BinExport¶

ProgramBackendBinExport¶

class qbindiff.loader.backend.binexport.ProgramBackendBinExport(file: str, *, arch: str | None = None)[source]¶

Bases: AbstractProgramBackend

property callgraph: DiGraph¶: The callgraph of the program.

property capabilities: ProgramCapability¶: Returns the supported capabilities

property exec_path: str¶: Guess the raw binary name by removing the final .BinExport

property fun_names: dict[str, int]¶: Returns a dictionary with function name as key and the function address as value

property functions: Iterator[FunctionBackendBinExport]¶: Returns an iterator over backend function objects

property name¶: The name of the program.

property structures: list[Structure]¶: Returns the list of structures defined in program. WARNING: Not supported by BinExport

FunctionBackendBinExport¶

class qbindiff.loader.backend.binexport.FunctionBackendBinExport(program: ReferenceType[ProgramBackendBinExport], be_func: FunctionBinExport)[source]¶

Bases: AbstractFunctionBackend

property addr: Addr¶: The address of the function

property basic_blocks: Iterator[BasicBlockBackendBinExport]¶: Returns an iterator over backend basic blocks objects

property children: set[Addr]¶: Set of function children in the call graph

property graph: DiGraph¶: The Control Flow Graph of the function

is_import() → bool[source]¶: True if the function is imported

property name¶: The name of the function.

property parents: set[Addr]¶: Set of function parents in the call graph

property type: FunctionType¶: The type of the function (as defined by IDA)

unload_blocks() → None¶: Unload basic blocks from memory

BasicBlockBackendBinExport¶

class qbindiff.loader.backend.binexport.BasicBlockBackendBinExport(program: ReferenceType[ProgramBackendBinExport], be_block: BasicBlockBinExport)[source]¶

Bases: AbstractBasicBlockBackend

property addr: Addr¶: The address of the basic block

property bytes: bytes¶: Returns the bytes representation of the basic block

property instructions: Iterator[InstructionBackendBinExport]¶: Returns an iterator over backend instruction objects

property program: ProgramBackendBinExport¶: Wrapper on weak reference on ProgramBackendBinExport

InstructionBackendBinExport¶

class qbindiff.loader.backend.binexport.InstructionBackendBinExport(cs: Cs, cs_instruction: CsInsn)[source]¶

Bases: AbstractInstructionBackend

MAX_ID = 3000¶: Max instruction ID. All the instruction IDs will be in the range [0, MAX_ID]

property addr: Addr¶: The address of the instruction

property bytes: bytes¶: Returns the bytes representation of the instruction

property comment: str¶: Comment associated with the instruction

property groups: list[InstructionGroup]¶: Returns a list of groups of this instruction.

property id: int¶: Return the capstone instruction ID

property mnemonic: str¶: Returns the instruction mnemonic as a string

property operands: Iterator[OperandBackendBinExport]¶: Returns an iterator over backend operand objects

property pcode_ops: list[PcodeOp]¶: List of PcodeOp associated with the instruction.

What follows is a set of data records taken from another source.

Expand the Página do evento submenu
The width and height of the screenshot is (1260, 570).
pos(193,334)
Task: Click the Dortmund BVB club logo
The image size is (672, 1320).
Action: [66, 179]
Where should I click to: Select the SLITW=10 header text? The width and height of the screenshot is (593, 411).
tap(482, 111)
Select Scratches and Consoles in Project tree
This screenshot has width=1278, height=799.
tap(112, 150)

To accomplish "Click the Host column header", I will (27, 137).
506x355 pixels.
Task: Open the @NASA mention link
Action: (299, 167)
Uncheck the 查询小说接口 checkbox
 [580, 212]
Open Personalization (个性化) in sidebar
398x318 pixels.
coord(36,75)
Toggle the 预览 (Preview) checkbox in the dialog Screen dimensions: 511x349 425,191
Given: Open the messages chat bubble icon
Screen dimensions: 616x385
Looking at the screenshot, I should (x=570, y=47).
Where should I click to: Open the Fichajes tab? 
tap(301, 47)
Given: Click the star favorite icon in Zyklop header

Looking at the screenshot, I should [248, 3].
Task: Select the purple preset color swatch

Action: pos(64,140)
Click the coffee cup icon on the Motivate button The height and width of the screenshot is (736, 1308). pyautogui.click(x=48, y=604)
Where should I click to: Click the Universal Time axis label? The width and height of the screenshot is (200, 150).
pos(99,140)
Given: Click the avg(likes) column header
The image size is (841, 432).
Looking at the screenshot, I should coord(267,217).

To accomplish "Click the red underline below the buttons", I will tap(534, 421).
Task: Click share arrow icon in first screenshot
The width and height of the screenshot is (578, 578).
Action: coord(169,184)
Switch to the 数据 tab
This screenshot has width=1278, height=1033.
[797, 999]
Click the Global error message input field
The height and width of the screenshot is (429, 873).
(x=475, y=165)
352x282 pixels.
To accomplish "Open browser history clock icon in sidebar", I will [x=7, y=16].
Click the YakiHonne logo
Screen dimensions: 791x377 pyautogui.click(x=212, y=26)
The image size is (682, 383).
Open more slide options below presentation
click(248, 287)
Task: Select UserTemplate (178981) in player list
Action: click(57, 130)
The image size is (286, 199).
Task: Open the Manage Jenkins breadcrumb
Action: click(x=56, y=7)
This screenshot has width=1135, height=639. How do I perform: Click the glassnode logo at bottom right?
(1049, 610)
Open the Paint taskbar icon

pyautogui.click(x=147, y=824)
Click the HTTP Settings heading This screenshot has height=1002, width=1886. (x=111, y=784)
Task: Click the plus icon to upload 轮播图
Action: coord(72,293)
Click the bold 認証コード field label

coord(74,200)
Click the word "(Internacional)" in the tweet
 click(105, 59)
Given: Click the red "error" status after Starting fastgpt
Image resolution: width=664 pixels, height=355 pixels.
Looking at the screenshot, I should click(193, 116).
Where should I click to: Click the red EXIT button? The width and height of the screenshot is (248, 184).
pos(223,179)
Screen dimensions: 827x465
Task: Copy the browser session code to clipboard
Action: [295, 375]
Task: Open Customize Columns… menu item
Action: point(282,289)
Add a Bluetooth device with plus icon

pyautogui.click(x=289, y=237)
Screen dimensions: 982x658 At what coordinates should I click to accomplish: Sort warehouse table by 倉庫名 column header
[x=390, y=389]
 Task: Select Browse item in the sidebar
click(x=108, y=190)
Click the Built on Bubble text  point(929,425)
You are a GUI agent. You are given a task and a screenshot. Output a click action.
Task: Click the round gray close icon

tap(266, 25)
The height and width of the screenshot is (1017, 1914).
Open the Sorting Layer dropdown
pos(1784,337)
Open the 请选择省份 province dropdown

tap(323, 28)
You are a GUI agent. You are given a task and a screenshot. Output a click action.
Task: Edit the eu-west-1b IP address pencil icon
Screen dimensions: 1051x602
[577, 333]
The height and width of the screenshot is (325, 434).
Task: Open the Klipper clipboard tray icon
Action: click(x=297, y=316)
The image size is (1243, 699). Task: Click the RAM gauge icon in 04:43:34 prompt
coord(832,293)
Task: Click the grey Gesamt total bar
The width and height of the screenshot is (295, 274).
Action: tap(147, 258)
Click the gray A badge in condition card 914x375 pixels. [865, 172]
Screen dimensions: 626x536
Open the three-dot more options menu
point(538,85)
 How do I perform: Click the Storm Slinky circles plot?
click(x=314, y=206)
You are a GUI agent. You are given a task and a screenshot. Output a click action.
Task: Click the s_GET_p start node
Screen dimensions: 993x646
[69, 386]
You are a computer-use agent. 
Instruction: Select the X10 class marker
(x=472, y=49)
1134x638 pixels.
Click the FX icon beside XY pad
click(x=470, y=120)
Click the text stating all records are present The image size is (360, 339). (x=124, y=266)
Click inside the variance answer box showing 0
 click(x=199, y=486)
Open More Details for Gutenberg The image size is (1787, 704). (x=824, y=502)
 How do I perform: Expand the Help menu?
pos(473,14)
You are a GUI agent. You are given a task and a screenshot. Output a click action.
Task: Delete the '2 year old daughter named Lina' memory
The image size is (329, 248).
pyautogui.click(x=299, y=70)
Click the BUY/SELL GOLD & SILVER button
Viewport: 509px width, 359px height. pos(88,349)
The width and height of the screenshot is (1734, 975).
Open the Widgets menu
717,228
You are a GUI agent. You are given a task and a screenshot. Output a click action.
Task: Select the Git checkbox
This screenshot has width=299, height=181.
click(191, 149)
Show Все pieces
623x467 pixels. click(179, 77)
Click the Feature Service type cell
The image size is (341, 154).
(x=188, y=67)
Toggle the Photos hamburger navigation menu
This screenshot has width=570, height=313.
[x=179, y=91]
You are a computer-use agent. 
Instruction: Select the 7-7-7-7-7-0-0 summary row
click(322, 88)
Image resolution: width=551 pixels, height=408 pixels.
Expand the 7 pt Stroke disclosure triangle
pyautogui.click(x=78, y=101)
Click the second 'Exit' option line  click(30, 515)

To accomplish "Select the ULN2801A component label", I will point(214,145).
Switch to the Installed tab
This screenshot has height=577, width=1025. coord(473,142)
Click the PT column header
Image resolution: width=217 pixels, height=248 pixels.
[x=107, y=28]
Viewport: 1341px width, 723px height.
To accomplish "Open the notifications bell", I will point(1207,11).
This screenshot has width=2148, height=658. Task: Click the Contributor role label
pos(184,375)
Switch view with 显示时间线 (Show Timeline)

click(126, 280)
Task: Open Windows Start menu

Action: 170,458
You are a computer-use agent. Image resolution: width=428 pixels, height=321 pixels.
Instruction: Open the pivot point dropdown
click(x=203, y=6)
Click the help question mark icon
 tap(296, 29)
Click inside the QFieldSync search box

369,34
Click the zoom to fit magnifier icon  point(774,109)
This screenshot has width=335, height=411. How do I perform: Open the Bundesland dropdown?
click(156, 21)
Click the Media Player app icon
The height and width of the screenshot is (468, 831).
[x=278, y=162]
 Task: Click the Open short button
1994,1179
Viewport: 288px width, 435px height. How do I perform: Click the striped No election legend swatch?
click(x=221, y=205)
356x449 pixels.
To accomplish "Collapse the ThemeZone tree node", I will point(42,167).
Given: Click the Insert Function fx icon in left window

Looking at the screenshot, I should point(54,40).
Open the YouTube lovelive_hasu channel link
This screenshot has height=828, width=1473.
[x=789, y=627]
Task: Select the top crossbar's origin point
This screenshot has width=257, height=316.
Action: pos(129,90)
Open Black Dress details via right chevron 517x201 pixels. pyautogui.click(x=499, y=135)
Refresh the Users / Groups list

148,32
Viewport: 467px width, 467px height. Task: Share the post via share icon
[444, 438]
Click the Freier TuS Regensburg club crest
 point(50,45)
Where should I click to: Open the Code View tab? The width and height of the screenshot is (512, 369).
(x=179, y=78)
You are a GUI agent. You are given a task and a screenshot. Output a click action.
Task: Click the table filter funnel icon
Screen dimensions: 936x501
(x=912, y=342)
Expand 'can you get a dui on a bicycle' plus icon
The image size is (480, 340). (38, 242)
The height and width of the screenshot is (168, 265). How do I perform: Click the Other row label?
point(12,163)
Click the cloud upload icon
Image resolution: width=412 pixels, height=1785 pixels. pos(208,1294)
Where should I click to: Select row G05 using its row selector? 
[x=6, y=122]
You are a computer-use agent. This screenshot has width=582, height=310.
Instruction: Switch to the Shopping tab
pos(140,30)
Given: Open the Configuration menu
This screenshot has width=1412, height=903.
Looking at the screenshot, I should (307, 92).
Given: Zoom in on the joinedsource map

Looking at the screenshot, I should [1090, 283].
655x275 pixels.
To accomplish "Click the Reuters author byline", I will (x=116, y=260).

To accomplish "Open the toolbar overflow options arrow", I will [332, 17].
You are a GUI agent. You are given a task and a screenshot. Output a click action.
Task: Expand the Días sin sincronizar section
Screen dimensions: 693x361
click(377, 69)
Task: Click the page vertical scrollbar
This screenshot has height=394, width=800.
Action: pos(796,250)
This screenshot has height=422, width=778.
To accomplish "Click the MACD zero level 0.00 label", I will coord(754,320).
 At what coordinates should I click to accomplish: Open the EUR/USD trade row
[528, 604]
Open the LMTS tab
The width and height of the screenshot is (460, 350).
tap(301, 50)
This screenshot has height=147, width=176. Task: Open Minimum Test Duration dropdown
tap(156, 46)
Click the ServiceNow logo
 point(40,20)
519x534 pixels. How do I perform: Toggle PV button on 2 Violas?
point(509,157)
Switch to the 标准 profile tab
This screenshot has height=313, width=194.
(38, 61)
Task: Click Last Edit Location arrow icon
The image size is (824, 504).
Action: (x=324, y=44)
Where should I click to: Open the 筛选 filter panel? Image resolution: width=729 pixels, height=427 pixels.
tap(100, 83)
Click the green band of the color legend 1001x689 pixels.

Provided with the PCODE capability

property references: dict[ReferenceType, list[Data | Structure | StructureMember]]¶: Returns all the references towards the instruction BinExport only exports data references’ address so no data type nor value.

OperandBackendBinExport¶

class qbindiff.loader.backend.binexport.OperandBackendBinExport(cs: Cs, cs_instruction: CsInsn, cs_operand: Any, cs_operand_position: int)[source]¶

Bases: AbstractOperandBackend

is_immediate() → bool[source]¶: Returns whether the operand is an immediate value (not considering addresses)

property type: OperandType¶: Returns the capstone operand type

property value: int | None¶: Return the immediate value (not addresses) used by the operand.